There are two board designs, one is a "sandwich" that supports multiple bands, the other is a single board shown above. (Photo by Dan Reynolds posted in the group).
The CAD files for the board, now at revision 1.02 are available in the group and I found someone selling them on Ebay so I ordered there (currently sold out).
While I have some of the parts on hand I decided to order the full parts list from Digi-Key and this would normally be a tedious task but I've found the secret! Digi-Key has a feature called BOM management.
- From the files area on groups.io get the file “Bom_8397236.csv”
- Log in to Digi-key
- Choose BOM manager from the menu top right
- Click upload bom, select the CSV file.
- Adjust the column headers to make sure digi-key product codes and quantity are correct.
- Click Add to BOM.
- Click Add to cart.
I just received my V 1.02 boards also only mine are blue. As it turns out I had 90% of the parts in stock so I'm waiting for a few things from Digi-Key to finish it up. I look forward to finishing it and play around with it. Have fun.
After you build it, take a close look at the output on a spectrum analyser - you mightn't be so impressed. The class-E output stage of the QCX doesn't have very good amplitude control, so the uSDX is going to have issues with out-of-band transmissions due to that (and its limited phase rate - a limitation of the Si5351).

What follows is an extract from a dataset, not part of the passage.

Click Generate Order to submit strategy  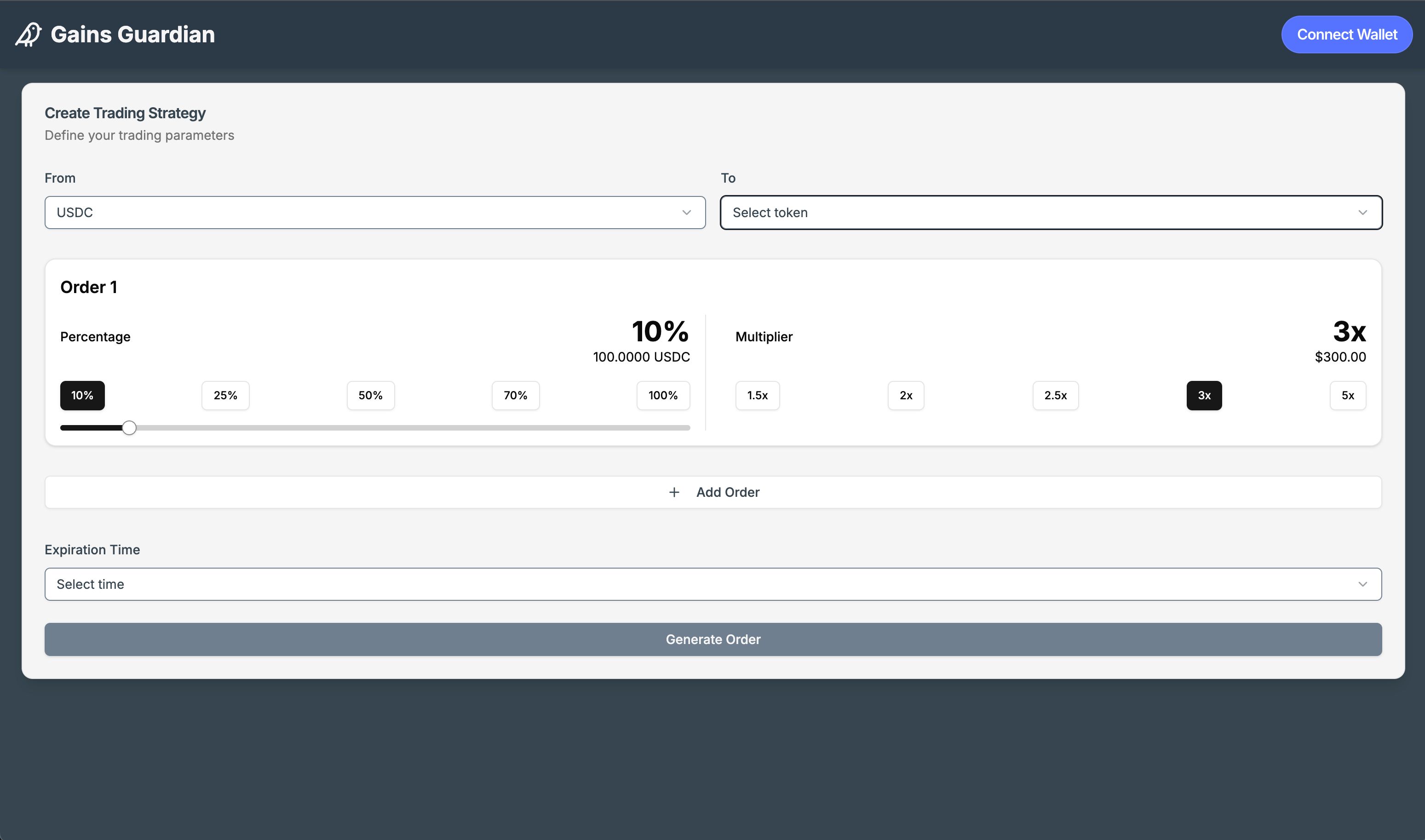(713, 639)
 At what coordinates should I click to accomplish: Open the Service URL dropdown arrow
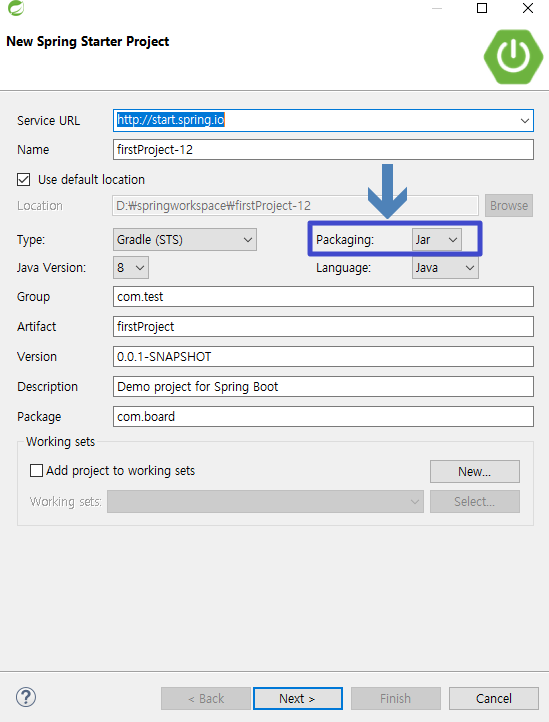[525, 121]
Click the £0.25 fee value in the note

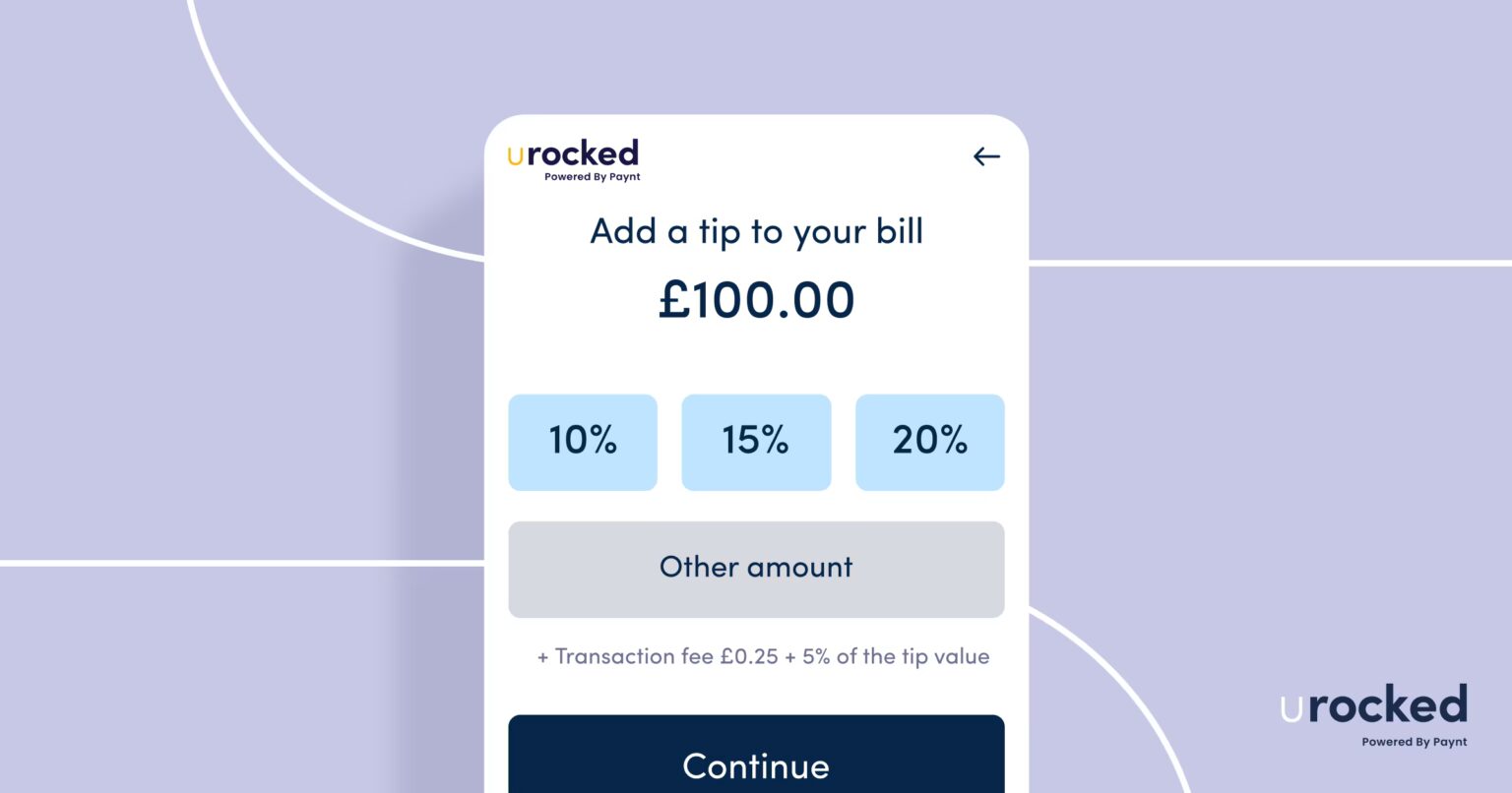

OK so I just stumbled onto this blog by accident and I see the little rotating globe map with the post and tagged Hill City S.D. and I'm in Custer, S.D... I have been wanting to build a radio for a long time. I started with plans to do uSDX Tri/Octo but as I was collecting parts, some guy in Minnesota was looking for a 74ACT00 of which I have extras and he was offering to trade an 8 band RF board for a 74ACT, so I sent him 1 of my extras. Now I have a bunch of IC's some will be extras and working at collecting the passives. The thing that got my attention up is the compact size of this radio, even at the depth of the dimension, the newer diet is even more interesting. I have been learning of a lot of issues people are having with these and it makes me apprehensive. I'm not experienced with software so if I run into troubles, not sure if I will be successful with this project but I'm willing to make a run at it still. My plan was to learn something from it. I deduced from the rotating Globe someone is in Hill City(even though I live in Custer, I know no one here)and I thought, cool, this would make my project more successful if I could get some assistance. I don't have a HAM license yet and figured I would work on that after I actually had a working radio. I know a fair bit about electronics as I went to school back in 79 but didn't follow it. Any how, this SDR is making me reconsider, and just go for a regular kit and forget the SDR call it good. That would about preclude most of the portable stuff. I have been looking at a Klopick which includes a cabinet, 9 bands, and high power output amp, and a much cheaper 6 band SSB no SDR, no cabinet or external components off board so it would require piecing to finish.